Other occurrences of "will anniversary" look to me like errors attributable to disastrously bad automatic translations, possibly from Chinese (come in, Victor Mair), that people have put on the web in the vain hope that they may help Anglophone readers to keep up with developments. Here is one (see it here):

Tajikistan, Samsung, Sony, Canon, Nikon, Olympus hundreds of new digital products focused on new live stationed in Tower Hall, then, the high, fine, new, sharp products will anniversary During the celebration focused on running, including limited and the New Year.

Another hit is a headline on this page, which I quote in full:

The United States will anniversary of northeast China signed a treaty and divided

The article continues thus:

The web WangHuan practice reporter reports, New Hampshire to September 5 year for the Portsmouth to mark the anniversary of the treaty, the war of Russia in 1905, signed the treaty of Portsmouth. In 1904, February 8 days in China and war, war ends and through the Portsmouth treaty to the northeast of China.

Complete gibberish, to put it plainly. And there is plenty more where that came from.

And so the list goes on. I am not going to read every one of the hits, the use of anniversary as a verb seems fantastically rare.

Let me not disappoint you, however: I was finally able to find at least one genuine hit, driving the date of verbing back to not later than October 2007. Here is the beginning of a corporate release about Macy's:

2006 Inaugural Event Raised Nearly $10 Million for Charities Around the Country

NEW YORK–(BUSINESS WIRE)–Oct. 9, 2007–Macy's (NYSE:M) today announced that it will anniversary last fall's successful national "Shop For A Cause" charity shopping event which raised nearly $10 million for charities across the U.S. This year's Shop For A Cause event will take place in all Macy's stores and on on Saturday, October 13.

To say that the Debenhams announcement was reinventing the English language, then, is strictly not true.

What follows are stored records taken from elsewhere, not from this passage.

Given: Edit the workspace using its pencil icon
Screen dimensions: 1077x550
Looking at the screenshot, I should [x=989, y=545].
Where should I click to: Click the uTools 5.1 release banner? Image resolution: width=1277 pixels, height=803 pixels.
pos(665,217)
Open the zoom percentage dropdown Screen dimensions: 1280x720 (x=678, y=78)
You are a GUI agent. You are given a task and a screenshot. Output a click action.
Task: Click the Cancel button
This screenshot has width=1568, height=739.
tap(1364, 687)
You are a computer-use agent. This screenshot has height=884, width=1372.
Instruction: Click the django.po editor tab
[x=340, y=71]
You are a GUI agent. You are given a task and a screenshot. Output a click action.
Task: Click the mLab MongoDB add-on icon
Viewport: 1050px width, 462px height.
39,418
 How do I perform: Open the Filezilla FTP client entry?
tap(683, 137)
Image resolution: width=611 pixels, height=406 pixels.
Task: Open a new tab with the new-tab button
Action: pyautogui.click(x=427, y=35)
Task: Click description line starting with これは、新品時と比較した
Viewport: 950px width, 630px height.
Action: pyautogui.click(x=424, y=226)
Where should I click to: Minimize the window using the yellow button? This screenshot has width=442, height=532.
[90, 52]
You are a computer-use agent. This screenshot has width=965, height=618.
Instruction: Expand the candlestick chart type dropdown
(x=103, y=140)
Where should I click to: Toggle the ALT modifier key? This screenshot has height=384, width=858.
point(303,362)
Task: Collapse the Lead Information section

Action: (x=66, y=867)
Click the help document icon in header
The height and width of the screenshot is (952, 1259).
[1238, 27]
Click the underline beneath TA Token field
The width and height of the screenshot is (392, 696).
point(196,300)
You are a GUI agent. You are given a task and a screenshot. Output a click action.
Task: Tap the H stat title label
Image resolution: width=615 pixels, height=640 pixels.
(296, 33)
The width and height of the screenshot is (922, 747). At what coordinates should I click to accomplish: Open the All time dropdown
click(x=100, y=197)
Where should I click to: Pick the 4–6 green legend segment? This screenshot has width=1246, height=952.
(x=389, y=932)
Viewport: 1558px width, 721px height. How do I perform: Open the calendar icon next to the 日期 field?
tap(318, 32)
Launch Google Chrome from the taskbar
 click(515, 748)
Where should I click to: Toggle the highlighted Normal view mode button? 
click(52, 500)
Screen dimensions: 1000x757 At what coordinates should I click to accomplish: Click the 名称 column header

American business-speak had already verbed anniversary. The train has left the station.

And the acid test of that is to look for another inflected form of anniversary; for example, to look for "has anniversaried". Sure enough, there are about 60 hits for it, though all seem to be business-speak: "the company has anniversaried major cost-cutting initiatives", "the foreign exchange has anniversaried", "the co[mpany] has anniversaried its acquisition of Hummingbird", "now that it has anniversaried the price reduction period from a year ago", and so on. The train has left the station and is fairly chugging along through the business countryside.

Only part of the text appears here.